Canada’s housing market is on the mend, but not in lockstep. Home resales are climbing nationwide, yet price trends continue to split along regional lines.
National resales rose for the third consecutive month in June. However, overall, prices remained lower, with national declines largely driven by weaker conditions in Ontario and British Columbia, according to Robert Hogue, assistant chief economist at RBC.
Hogue says regional differences in market performance have become more pronounced. Markets in the Prairies, Quebec and Atlantic Canada are experiencing tighter supply and demand conditions, while several areas in Ontario and B.C. are facing elevated inventory, affordability challenges and worsening job prospects.
More sales activity, but prices are tempered
Nationally, home resales increased by 2.8 per cent in June from May, and by 3.5 per cent from a year ago.
“This reversed part of the drop in activity from earlier in the year when the trade war hammered confidence,” said Hogue, noting gains in key markets included Toronto (up 8.1 per cent from May), Vancouver (2.8 per cent), Edmonton (3 per cent) and Montreal (1.8 per cent).
However, the recovery has yet to stem the decline in house prices across the country.

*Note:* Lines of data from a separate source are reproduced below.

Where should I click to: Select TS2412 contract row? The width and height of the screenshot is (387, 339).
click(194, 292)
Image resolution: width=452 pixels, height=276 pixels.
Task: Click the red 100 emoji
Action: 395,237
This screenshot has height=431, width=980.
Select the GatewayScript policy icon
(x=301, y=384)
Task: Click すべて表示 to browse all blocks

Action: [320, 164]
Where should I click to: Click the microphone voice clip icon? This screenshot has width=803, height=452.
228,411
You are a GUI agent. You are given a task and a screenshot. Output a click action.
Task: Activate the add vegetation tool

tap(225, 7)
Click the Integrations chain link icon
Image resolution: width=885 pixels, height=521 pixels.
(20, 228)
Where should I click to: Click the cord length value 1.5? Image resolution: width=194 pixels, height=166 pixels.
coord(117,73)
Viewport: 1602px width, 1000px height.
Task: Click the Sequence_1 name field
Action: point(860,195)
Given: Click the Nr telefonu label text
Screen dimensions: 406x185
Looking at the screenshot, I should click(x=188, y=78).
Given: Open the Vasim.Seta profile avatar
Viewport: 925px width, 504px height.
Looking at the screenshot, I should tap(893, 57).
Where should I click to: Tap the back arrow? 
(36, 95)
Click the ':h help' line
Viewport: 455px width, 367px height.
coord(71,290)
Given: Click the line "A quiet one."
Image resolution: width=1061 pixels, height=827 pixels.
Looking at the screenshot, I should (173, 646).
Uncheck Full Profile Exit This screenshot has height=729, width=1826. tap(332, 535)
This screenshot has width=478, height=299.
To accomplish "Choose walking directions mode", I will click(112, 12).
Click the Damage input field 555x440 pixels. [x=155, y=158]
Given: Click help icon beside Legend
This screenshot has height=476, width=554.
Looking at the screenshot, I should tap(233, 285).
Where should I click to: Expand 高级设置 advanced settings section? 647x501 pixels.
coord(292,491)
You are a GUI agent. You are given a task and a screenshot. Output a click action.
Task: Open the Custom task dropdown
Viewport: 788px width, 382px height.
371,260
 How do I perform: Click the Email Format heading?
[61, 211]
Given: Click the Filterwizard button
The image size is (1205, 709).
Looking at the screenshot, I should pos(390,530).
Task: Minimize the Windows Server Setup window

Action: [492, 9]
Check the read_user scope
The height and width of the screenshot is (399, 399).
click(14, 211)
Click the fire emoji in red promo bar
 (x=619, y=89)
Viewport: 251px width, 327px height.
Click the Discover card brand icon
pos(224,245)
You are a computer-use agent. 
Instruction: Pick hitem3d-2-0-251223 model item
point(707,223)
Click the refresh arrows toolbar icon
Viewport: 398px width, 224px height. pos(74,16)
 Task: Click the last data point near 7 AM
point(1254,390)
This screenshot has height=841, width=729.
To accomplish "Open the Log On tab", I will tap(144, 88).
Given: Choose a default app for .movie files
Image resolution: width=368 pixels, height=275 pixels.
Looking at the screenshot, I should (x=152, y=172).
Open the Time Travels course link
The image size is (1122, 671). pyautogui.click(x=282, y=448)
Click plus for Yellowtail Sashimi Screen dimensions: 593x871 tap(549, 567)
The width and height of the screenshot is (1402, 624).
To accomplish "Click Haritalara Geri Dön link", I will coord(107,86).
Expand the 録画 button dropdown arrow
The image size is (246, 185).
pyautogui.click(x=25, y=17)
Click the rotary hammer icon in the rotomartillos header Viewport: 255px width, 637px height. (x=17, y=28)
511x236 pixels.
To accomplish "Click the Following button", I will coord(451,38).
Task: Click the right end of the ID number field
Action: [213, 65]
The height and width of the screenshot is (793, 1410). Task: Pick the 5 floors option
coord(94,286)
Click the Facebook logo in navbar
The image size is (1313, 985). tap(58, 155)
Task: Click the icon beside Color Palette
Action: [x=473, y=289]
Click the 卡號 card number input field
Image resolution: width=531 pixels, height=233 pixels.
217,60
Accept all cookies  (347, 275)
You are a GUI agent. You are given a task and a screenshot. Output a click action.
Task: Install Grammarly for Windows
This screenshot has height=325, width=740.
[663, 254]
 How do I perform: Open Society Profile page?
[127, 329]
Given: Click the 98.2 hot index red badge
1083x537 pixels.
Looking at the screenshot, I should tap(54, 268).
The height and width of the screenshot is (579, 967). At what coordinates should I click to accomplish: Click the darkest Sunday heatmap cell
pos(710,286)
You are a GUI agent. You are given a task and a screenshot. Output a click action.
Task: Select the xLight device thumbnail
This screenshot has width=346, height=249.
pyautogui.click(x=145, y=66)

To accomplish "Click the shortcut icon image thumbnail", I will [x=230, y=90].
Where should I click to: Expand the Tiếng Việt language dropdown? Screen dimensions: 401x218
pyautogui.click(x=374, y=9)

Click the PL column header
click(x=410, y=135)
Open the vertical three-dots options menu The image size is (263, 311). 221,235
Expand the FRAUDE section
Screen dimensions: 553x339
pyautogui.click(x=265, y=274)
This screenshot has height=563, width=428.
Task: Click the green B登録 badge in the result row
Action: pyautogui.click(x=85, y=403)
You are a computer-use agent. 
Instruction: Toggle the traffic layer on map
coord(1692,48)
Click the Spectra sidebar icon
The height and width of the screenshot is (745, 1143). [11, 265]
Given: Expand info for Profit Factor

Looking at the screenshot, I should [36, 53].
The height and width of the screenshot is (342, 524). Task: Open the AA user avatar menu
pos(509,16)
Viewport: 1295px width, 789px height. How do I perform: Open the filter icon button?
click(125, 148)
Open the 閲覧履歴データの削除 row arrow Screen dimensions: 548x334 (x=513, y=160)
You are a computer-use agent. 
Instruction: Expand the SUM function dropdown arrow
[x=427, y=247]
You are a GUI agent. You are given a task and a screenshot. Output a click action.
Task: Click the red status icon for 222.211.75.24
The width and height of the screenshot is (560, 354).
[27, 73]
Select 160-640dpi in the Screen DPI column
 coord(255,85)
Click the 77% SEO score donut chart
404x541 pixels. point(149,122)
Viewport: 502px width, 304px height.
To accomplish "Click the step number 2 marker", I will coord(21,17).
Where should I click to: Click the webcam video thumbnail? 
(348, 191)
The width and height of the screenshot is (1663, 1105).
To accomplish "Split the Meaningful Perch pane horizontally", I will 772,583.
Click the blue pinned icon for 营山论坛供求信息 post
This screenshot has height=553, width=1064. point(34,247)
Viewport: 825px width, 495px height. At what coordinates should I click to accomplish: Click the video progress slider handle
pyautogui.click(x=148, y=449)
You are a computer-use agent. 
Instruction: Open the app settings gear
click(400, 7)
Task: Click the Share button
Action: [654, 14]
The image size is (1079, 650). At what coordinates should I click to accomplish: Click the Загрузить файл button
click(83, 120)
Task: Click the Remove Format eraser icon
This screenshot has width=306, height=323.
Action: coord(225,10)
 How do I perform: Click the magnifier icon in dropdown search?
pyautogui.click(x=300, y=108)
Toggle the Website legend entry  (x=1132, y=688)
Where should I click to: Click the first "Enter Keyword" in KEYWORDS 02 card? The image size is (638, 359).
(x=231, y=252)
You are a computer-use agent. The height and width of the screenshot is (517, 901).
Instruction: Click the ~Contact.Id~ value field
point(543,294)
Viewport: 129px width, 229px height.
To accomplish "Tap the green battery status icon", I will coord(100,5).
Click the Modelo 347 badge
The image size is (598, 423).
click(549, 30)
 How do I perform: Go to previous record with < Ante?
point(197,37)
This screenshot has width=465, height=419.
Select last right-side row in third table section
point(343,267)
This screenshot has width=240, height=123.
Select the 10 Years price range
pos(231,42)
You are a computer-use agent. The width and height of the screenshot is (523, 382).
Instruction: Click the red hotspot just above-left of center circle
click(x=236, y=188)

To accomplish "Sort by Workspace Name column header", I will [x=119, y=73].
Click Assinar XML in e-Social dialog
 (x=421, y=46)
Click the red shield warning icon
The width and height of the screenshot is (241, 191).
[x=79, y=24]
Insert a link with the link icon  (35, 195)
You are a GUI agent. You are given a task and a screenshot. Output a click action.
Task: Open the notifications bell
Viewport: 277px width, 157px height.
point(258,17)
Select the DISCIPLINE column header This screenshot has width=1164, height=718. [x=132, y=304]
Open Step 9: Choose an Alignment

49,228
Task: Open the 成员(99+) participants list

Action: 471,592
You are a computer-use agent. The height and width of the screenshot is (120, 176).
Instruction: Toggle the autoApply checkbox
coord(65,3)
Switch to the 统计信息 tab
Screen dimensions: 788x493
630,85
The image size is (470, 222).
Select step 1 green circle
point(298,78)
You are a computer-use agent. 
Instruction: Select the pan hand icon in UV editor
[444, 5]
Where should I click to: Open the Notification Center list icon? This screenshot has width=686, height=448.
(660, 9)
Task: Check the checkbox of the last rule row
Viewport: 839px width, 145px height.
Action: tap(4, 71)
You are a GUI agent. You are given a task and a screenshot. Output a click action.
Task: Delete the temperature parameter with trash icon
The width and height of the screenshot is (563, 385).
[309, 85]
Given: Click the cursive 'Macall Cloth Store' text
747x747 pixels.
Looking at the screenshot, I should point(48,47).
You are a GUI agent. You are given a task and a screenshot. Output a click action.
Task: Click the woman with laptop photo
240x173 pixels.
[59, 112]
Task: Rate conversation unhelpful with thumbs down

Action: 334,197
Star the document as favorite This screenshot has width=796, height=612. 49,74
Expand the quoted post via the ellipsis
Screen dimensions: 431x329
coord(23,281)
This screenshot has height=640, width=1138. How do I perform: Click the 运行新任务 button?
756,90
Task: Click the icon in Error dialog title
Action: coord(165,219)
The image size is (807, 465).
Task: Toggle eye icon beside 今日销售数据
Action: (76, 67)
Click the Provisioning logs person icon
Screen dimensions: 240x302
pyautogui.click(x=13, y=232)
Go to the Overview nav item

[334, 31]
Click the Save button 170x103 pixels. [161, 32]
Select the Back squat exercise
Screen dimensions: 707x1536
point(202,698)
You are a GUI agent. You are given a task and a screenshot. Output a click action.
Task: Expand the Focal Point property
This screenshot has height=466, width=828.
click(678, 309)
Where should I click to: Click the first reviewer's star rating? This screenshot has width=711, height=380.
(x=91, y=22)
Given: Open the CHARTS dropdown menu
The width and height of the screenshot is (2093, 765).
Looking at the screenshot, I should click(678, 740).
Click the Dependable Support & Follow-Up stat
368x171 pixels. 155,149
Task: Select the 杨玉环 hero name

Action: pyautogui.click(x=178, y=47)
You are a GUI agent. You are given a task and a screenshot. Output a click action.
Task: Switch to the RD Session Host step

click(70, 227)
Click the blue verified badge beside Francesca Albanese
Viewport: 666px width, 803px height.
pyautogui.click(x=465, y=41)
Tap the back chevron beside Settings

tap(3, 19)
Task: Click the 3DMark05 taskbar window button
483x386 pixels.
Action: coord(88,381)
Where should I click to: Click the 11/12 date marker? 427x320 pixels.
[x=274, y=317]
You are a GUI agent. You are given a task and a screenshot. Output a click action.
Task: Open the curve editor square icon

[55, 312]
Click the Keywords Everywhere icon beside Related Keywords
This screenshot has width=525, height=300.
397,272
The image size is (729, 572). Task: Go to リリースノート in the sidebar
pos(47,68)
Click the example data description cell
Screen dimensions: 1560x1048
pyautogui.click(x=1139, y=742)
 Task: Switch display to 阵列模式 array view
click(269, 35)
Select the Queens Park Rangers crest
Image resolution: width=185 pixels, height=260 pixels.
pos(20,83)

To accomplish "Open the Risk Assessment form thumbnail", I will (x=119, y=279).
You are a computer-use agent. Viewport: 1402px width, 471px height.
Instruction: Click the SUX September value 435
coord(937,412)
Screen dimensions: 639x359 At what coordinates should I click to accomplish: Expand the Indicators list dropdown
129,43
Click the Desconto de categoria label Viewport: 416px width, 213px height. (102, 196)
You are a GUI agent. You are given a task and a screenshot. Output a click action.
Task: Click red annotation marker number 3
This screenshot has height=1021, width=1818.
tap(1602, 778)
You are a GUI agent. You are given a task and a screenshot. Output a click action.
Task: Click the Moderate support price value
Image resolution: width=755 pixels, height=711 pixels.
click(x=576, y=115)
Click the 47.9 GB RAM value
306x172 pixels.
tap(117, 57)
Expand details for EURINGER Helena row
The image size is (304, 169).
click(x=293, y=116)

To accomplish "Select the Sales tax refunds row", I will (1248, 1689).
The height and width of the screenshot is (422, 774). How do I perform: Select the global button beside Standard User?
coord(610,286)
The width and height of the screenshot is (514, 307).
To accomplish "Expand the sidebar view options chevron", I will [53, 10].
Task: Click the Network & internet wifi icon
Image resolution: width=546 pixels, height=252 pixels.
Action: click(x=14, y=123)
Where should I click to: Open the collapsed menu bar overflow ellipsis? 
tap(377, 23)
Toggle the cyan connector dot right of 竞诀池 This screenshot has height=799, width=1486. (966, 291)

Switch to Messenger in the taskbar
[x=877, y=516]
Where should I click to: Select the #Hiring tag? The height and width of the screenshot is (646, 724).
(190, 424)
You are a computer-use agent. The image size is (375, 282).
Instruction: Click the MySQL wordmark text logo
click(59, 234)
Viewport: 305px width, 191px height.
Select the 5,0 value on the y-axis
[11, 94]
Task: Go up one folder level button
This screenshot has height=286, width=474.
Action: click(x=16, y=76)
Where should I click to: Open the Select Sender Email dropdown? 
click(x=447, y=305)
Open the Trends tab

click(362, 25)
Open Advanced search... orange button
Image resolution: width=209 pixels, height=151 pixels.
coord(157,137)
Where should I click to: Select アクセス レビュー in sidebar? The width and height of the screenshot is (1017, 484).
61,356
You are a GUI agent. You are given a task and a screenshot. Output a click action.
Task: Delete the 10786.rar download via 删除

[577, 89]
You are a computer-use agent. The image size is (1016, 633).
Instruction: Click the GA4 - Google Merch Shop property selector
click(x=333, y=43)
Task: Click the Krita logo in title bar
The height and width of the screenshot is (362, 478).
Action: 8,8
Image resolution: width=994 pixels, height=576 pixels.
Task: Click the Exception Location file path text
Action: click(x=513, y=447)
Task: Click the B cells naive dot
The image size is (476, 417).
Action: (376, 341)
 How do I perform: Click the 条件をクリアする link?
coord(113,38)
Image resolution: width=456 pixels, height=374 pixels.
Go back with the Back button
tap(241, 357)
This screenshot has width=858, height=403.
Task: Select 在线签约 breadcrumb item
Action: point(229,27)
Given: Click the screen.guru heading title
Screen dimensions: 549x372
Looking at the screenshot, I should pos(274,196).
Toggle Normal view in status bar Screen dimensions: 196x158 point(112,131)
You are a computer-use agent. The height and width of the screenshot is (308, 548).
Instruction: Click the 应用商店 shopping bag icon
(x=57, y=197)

The national composite MLS Home Price Index (HPI) edged 0.2% lower in June from May—marking a seventh consecutive drop.
Diverging regional trends
Price declines were mainly concentrated in Southern Ontario and B.C., where “sellers fiercely competed amid a historically high number of homes for sale, while buyers faced stretched affordability conditions,” said Hogue.
The MLS HPI fell again from May to June in Toronto (-0.9 per cent), Guelph (-2.5 per cent), Niagara region (-1.5 per cent), London (-1.2 per cent), Windsor (-0.8 per cent), Cambridge (-0.4 per cent), Fraser Valley (-1 per cent) and Vancouver (-0.1 per cent).
“These markets have seen some of the most significant weakening over the past year as supply-demand conditions shift heavily into the buyer’s favour.”
Property values remain more resilient in the Prairies (Regina, Saskatoon, and Winnipeg are up nearly 8 per cent year-over-year), Quebec (Montreal 7.3 per cent, Quebec City 16 per cent), and Atlantic Canada (Fredericton 11 per cent, Saint John 13 per cent, Halifax 4 per cent, and St. John’s 12 per cent).
“The picture is rebalancing in Calgary and Edmonton. Homebuying leveled off this year—but is still at solid levels—and prices are easing amid growing supply,” said Hogue.